Two years ago, I made an Offer of Judgment in a collective action FLSA case where the named plaintiff refused the Offer, which then allowed me to make a motion to dismiss for mootness, which was granted by Honorable Susan Wigenton in the District of New Jersey.  Plaintiff’s counsel argued that we were picking off the named plaintiff in an attempt to thwart and diffuse the collective action, where the stakes were geometrically higher.  The Court rejected that contention and granted my FRCP 12(b)(1) motion.

After a very recent Ninth Circuit decision, the result I obtained might not be tenable today.  This is because the Ninth Circuit has affirmed a ruling where the district court refused to dismiss a collective action in the context of a refused Offer of Judgment, holding that the case is not moot as long as the named plaintiff (who had been offered full relief) was still able to file a timely motion for conditional certification.  The case is entitled Pitts v. Terrible Herbst Incorporated.

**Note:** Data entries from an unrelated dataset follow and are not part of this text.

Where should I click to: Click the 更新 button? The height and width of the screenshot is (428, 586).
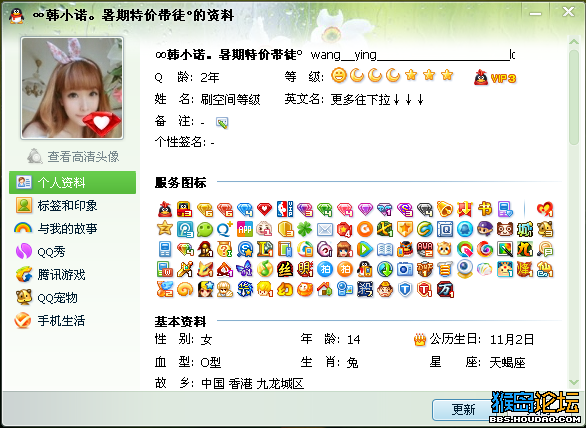pyautogui.click(x=463, y=410)
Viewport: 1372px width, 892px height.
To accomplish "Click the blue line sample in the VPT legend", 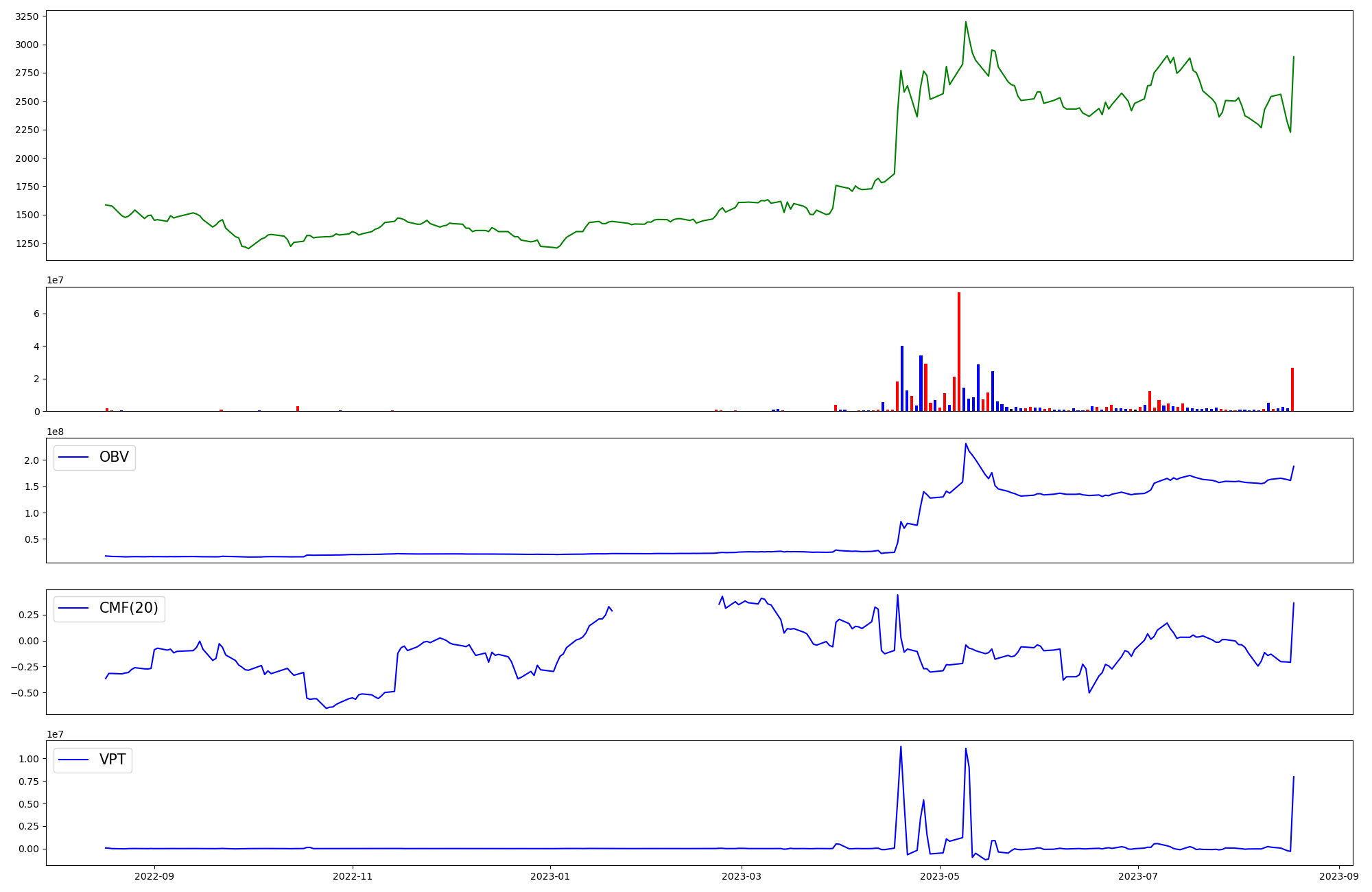I will click(x=74, y=760).
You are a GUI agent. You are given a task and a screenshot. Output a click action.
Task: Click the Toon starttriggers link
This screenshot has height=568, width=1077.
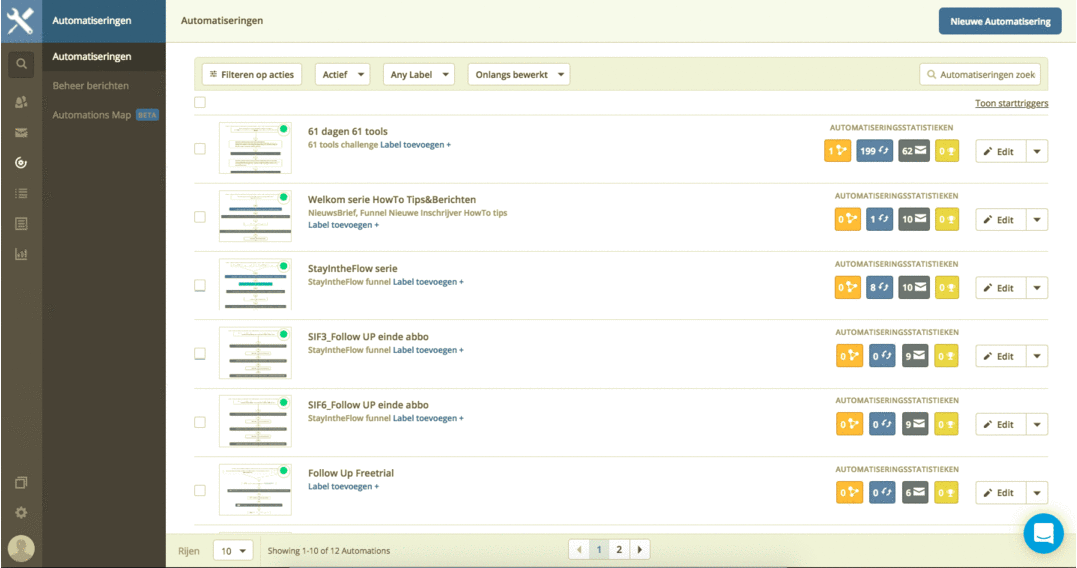pyautogui.click(x=1011, y=104)
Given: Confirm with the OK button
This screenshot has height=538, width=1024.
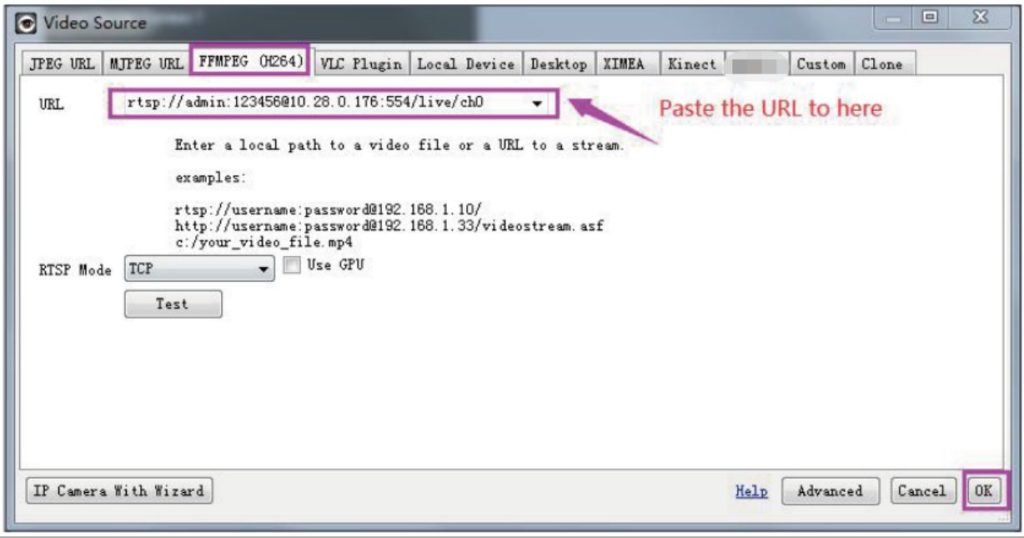Looking at the screenshot, I should 983,492.
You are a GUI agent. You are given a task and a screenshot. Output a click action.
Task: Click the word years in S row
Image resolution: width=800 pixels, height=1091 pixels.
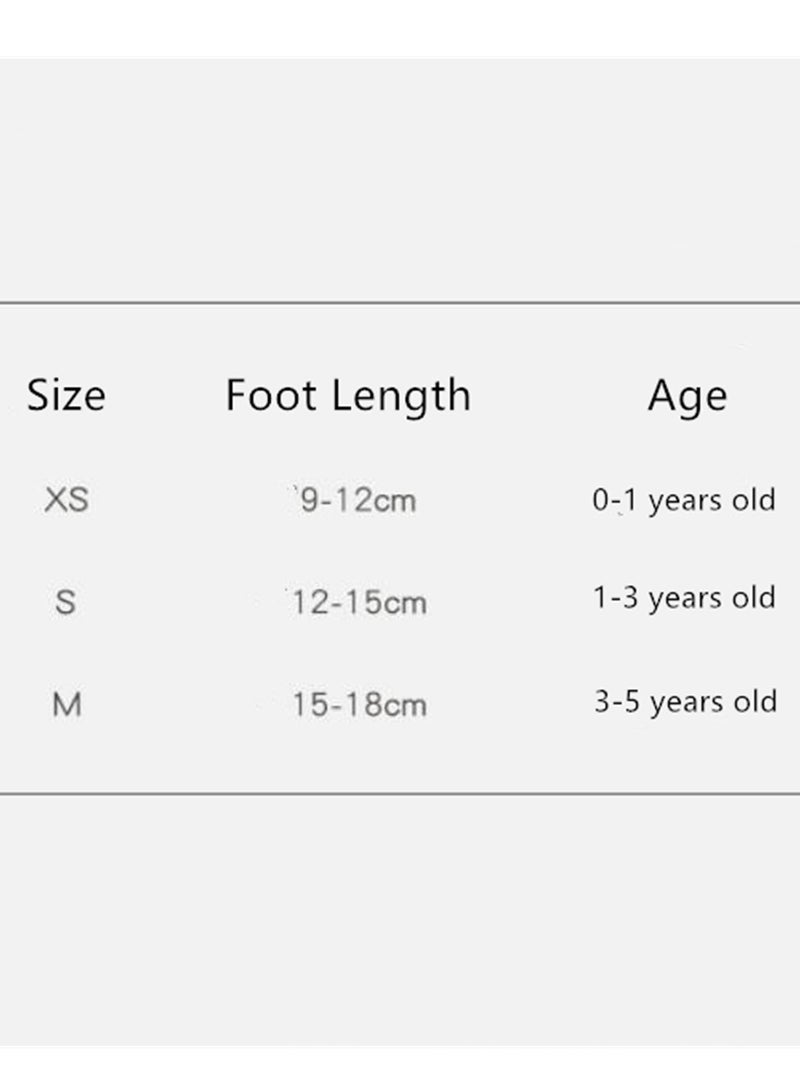685,600
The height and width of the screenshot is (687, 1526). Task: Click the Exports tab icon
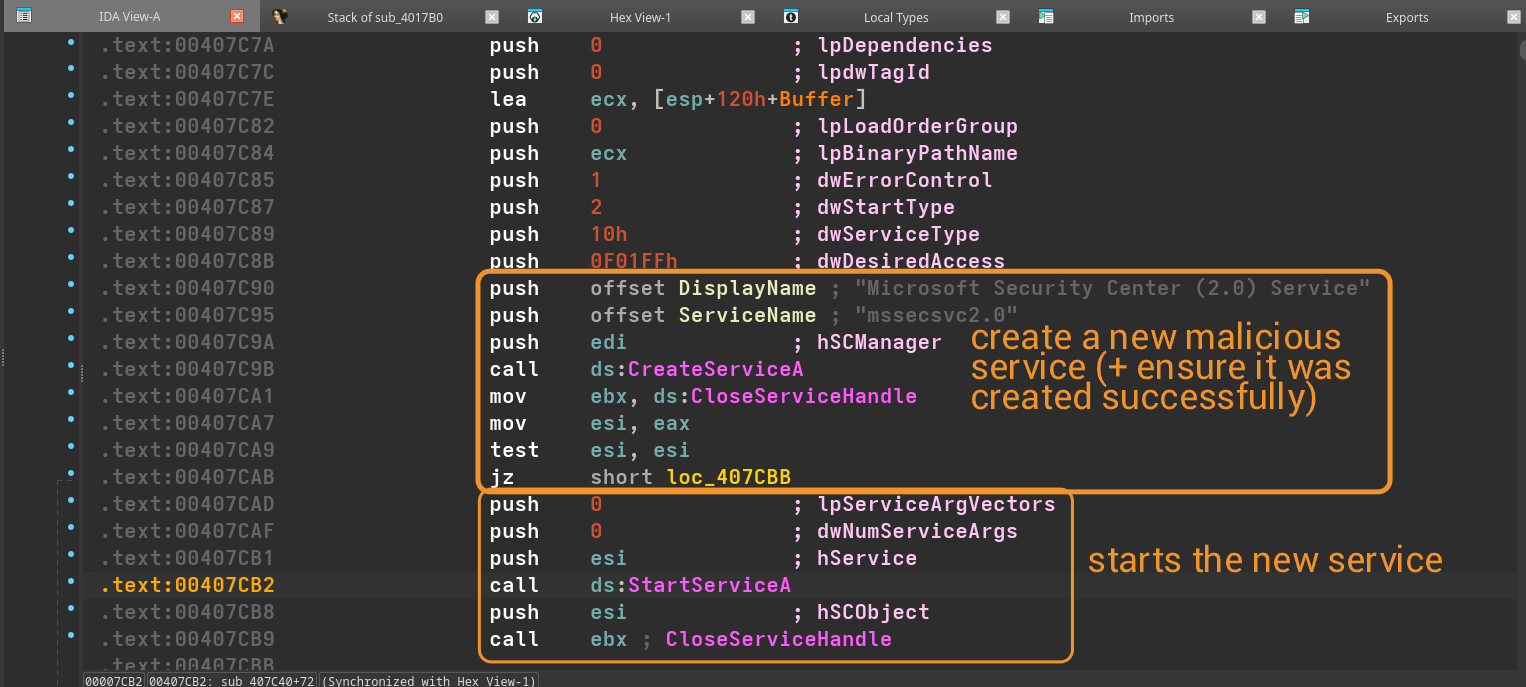1301,17
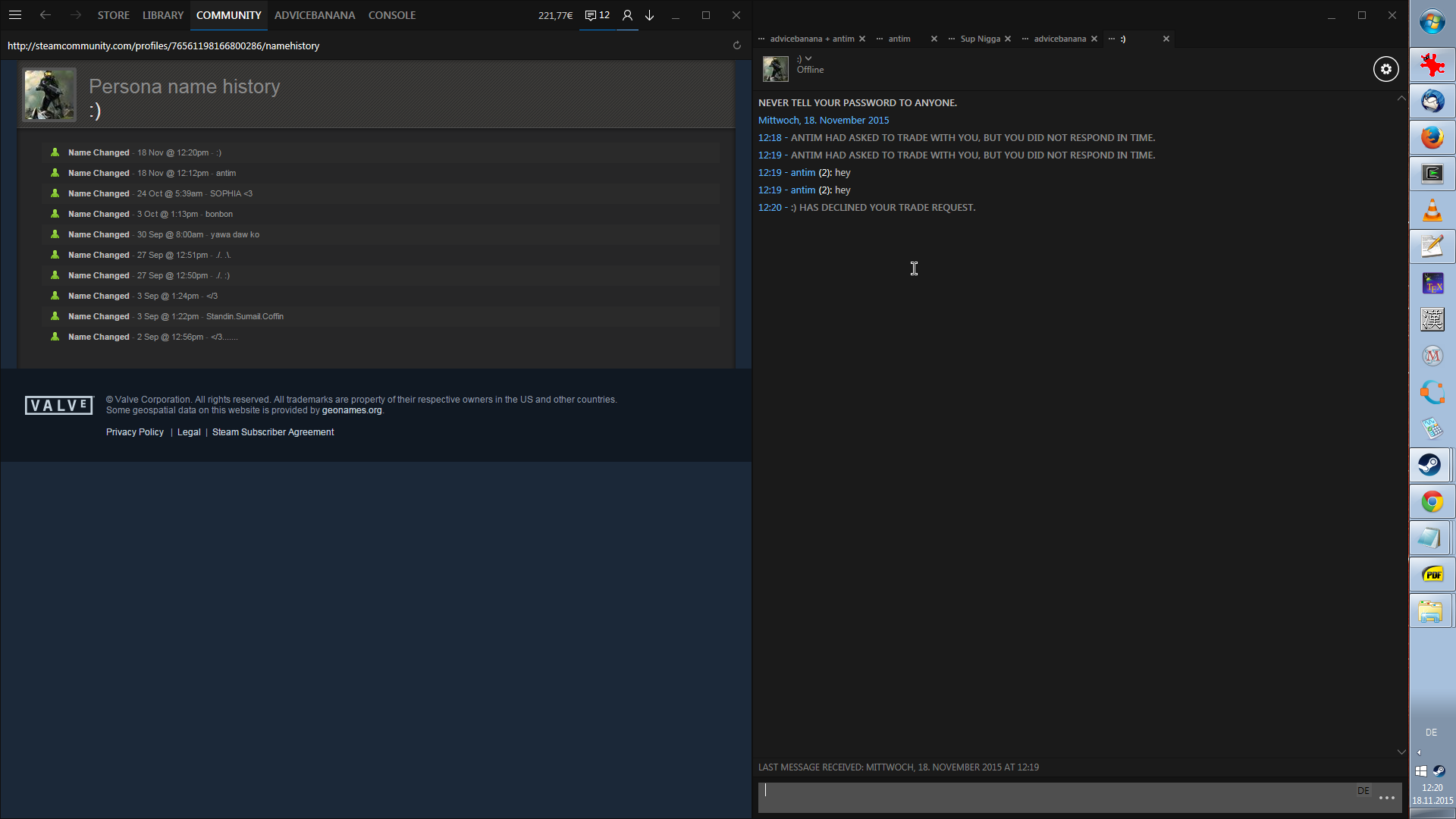Expand the :) user name dropdown
The image size is (1456, 819).
(808, 58)
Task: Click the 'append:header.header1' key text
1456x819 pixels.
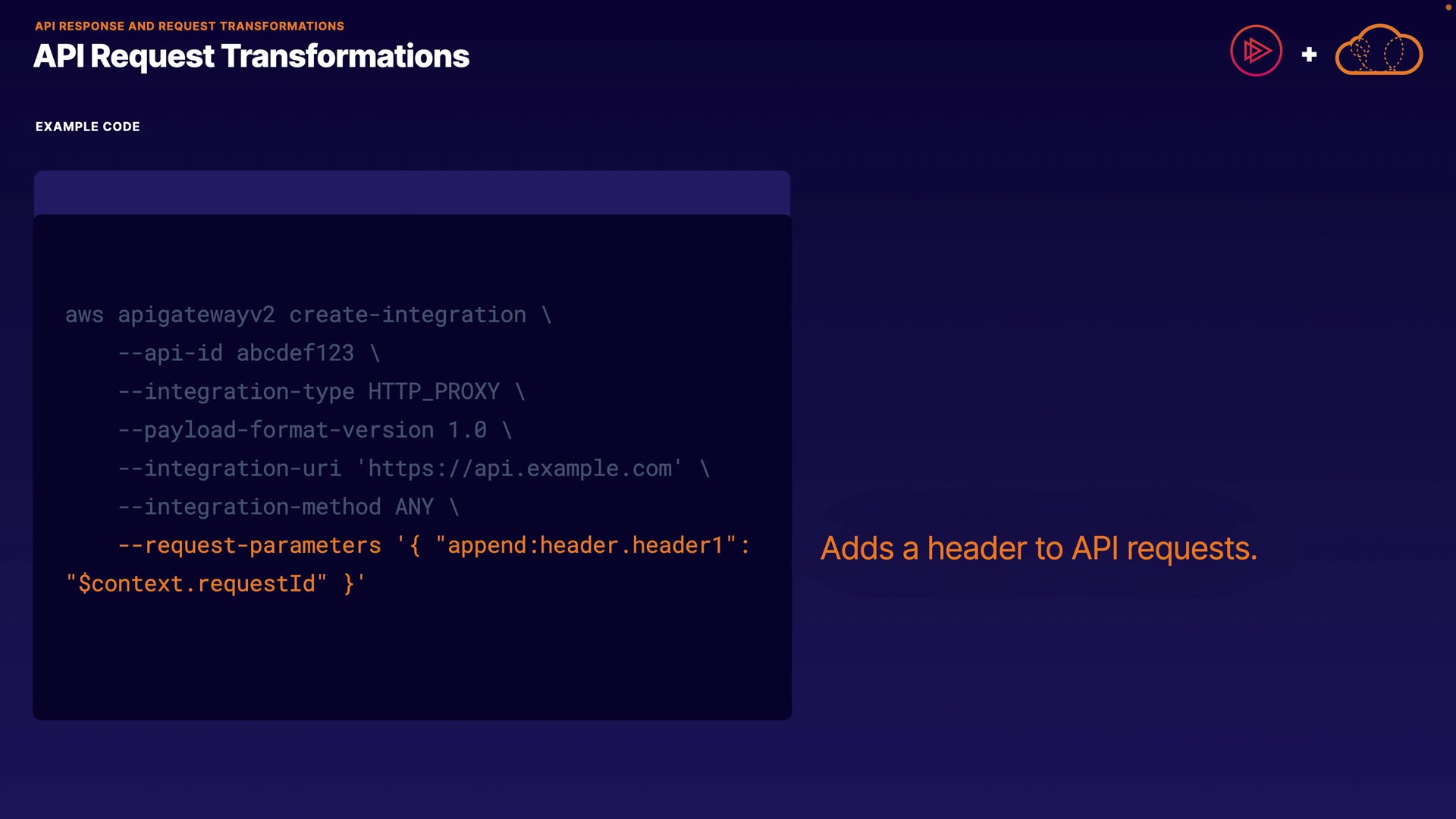Action: (585, 545)
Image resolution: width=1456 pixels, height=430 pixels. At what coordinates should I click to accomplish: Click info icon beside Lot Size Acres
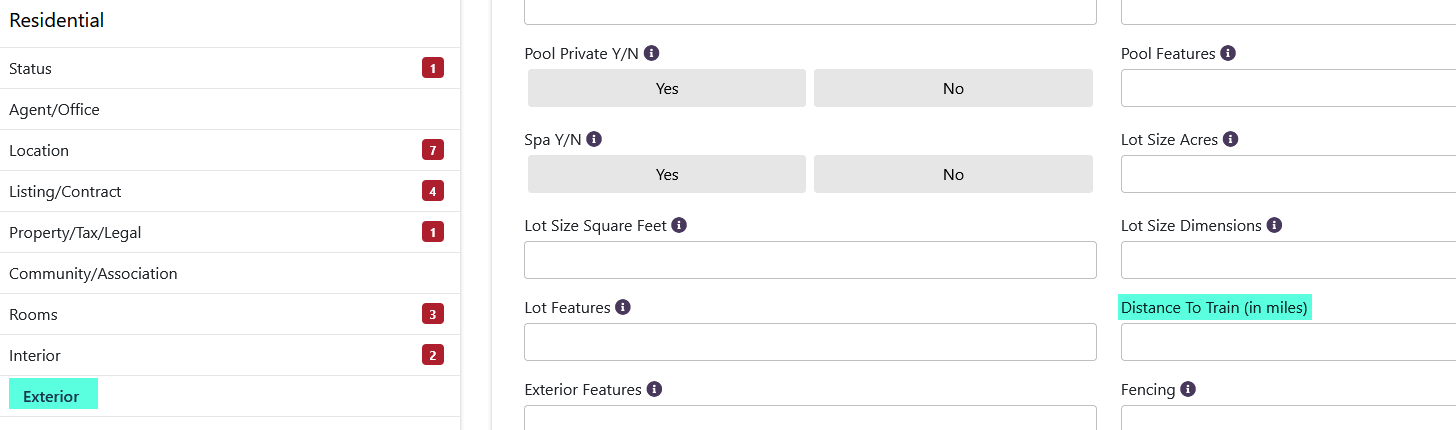click(x=1231, y=139)
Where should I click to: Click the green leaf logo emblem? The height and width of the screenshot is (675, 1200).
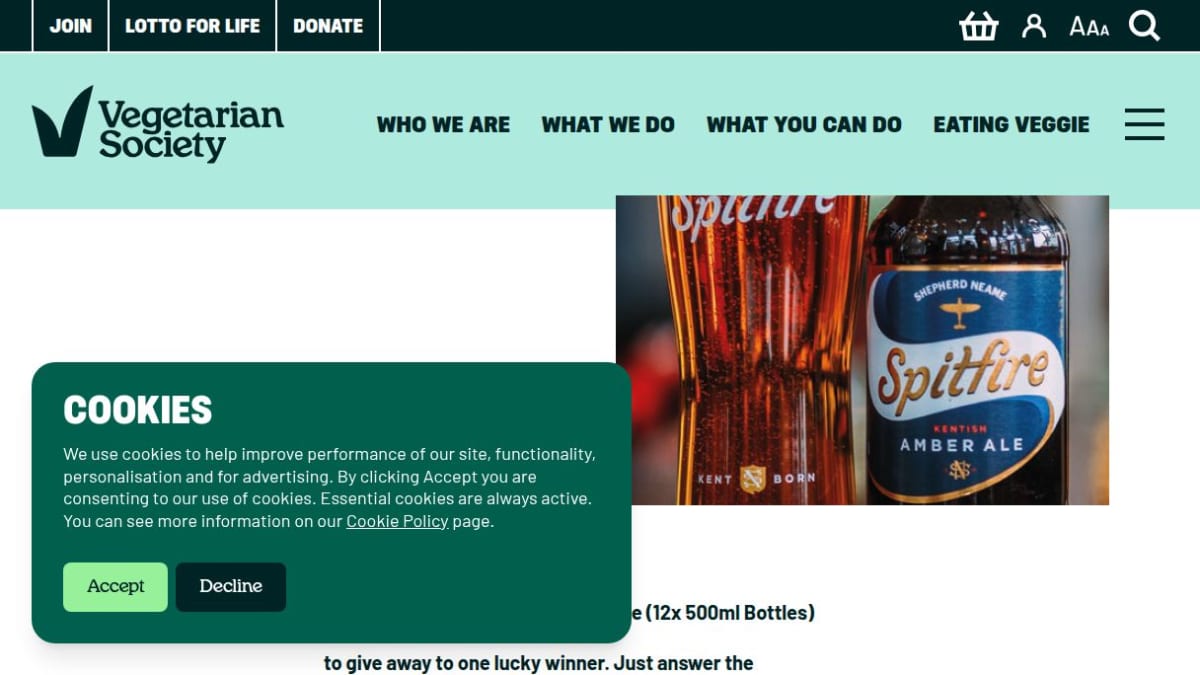coord(62,122)
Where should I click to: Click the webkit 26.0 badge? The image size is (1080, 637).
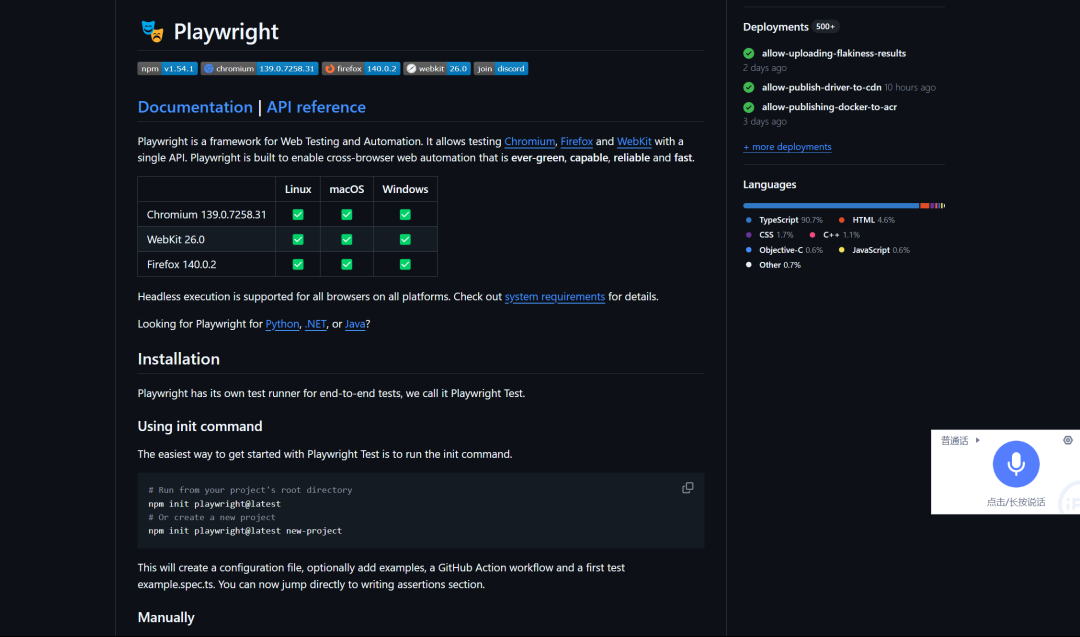[x=437, y=68]
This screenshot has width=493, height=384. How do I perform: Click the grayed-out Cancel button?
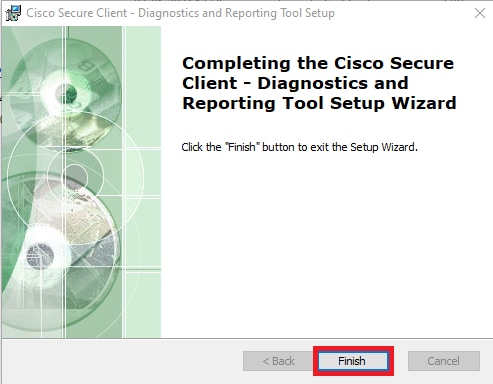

The plaintiff alleged a failure to pay overtime and couched his case as the garden variety FLSA collective action. In the interim, and before the plaintiff sought conditional class certification, the Company made him an unconditional Offer of Judgment for $900; his computed “actual” damages were only $88.  The Offer also included (as they all should) a statement that “reasonable attorneys fees” would be paid in addition to the dollars offered Pitts.  That Offer completely satisfied Pitts’ individual claim of $88 and when he failed to accept it, the Company moved to dismiss.

The district court, however, denied the motion, ruling that the Offer did not render moot the class action as a certification motion could still have been timely filed.  The Ninth Circuit agreed.  The Court held that allowing this tactic would permit a defendant to kill a perhaps otherwise valid class action by picking off or “buying off” the named plaintiff(s) and thereby escaping from a possibly significantly higher liability.

This is a dangerous ruling for employers. In the case I referenced above, the liability could have been significant.  We knew that and strategized the Offer of Judgment tactic in a legal “atmosphere” where there was a good deal of favorable case law, although at the district court level.  Now, as time passes, the law changes.  Given this holding and another holding from the Fifth Circuit a few years ago, the tactic of using Rule 68 to “pick off” the named plaintiff seems to have fallen into disfavor, forcing employers to litigate on the merits.

More often than not, that is not where we want to be.